A Hull woman killed in her garden by her neighbour was "completely unaware of the danger lurking so close to her home" her grieving family have said.
Susan Atkinson, 64, was found dead at her home in The Rydales, Hull on October 21, last year.
She had more than 100 injuries to her head, neck and body, after she was attacked by her neighbour Sherry Moore, who left her lying dead beneath a stone bird bath.
Moore, 55, had suffered with mental health issues for a number of years had previously been admitted to hospital under the Mental Health Act at least six times with bipolar affective disorder.
She had been receiving treatment in the community, but had not been taking her medication at the time of the attack and believed she was under threat from people who were "out to get her".
Moore was today sentenced to an indeterminate hospital order and a restraining order following a hearing at Sheffield Crown Court.
The court heard how Moore had previously stabbed her two-year-old son, hit a friend over the head with a bottle and tried to run over a police officer in Scarborough.
An internal investigation by the NHS will now take place.
In a statement, Mrs Atkinson's family said: “Susan was completely unaware of the danger lurking so close to her home when she was violently attacked and killed in her own back garden – a place where she should have been safe.
“She was only 64. She was kind, loving and fun. She was a good person and her death has absolutely devastated her entire family and all her friends, leaving a huge hole in all our lives.

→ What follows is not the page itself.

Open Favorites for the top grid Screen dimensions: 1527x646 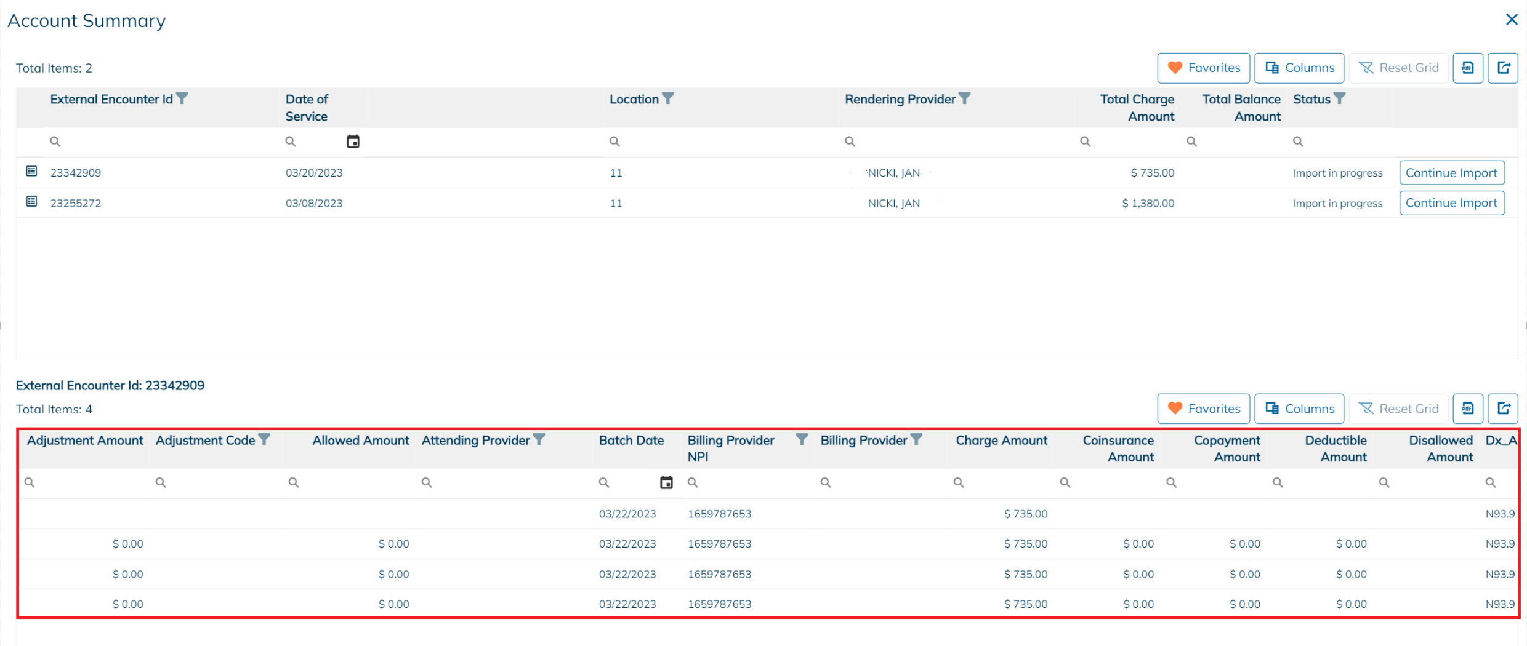coord(1203,68)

“Sherry Moore has now been sentenced and we have been promised by the NHS that an internal investigation will be carried out to identify if anything could have been done differently.
“We strongly believe it is important that lessons are both to help those individuals who need their support and protect those around them.
“No other family should ever have to suffer what we have been through again.”
Sheffield Crown Court heard how Moore had initially blamed her brother for the attack, but later told officers: "I'm a bad person, I killed a lady, I need to be in prison. She was my next-door neighbour, I'm an evil person."
Passing sentence, His Honour Judge Paul Watson QC said: "The injuries were horrendous, and it is clear that the attack was sustained and savage.
"What you did, and for whatever reason, was a terrible thing."
Prosecutors said a friend discovered the Hull City of Culture volunteer lying with a stone bird bath on top of her, and Moore was arrested.
The judge said of Mrs Atkinson: "She was for everyone a loving person, well liked and adored by her family and friends.
"She had no reason to think, other than past unpredictable behaviour that she observed from you, that you would behave in the way that you did on October 20 last year.
"It was substantially if not entirely attributable to your substantial mental illness.
"What we do know is that the attack which led to her death was very serious and in many ways brutal."
Patrick Palmer, prosecuting, said the defendant, who has been diagnosed with a separate "schizo-affective disorder", had initially tried to pass the blame for the attack, before admitting it and telling officers: "I pushed something heavy, it fell on her, I didn't think it would make her die."
The barrister said she appeared to be exhibiting symptoms of psychosis at the time of her arrest, saying: "She had consistently reported that she believed she was under threat and unknown people were out to get her. She clearly was not acting rationally."
The court heard that the defendant later told doctors she had been admitted 12 times to psychiatric hospital.
The judge said he had received a letter from Moore in which she expressed her regret for what had happened, telling the court: "She has significant insight into what she has done and clearly now better expresses a substantial degree of remorse for her conduct, but that only goes so far."
Detective Chief Inspector Alan Curtis, who led the investigation by Humberside Police, said: "“Today’s sentence means that Sherry Moore can no longer pose a danger to the public and she is guaranteed to receive the care and support she needs.
“However, that cannot return Susan Atkinson to her loving family and friends, who have been left devastated by her death.
“Susan was a well-loved member of the community, who had spent the previous day doing volunteer work in the city with friends, and she will be sadly missed by all who knew her.
“Thankfully, incidents of this kind are extremely rare in our area and we quickly identified that Sherry Moore was the person responsible for Susan’s death, ensuring that no one else was at risk of harm.
“Our thoughts remain with Susan’s family and loved ones.”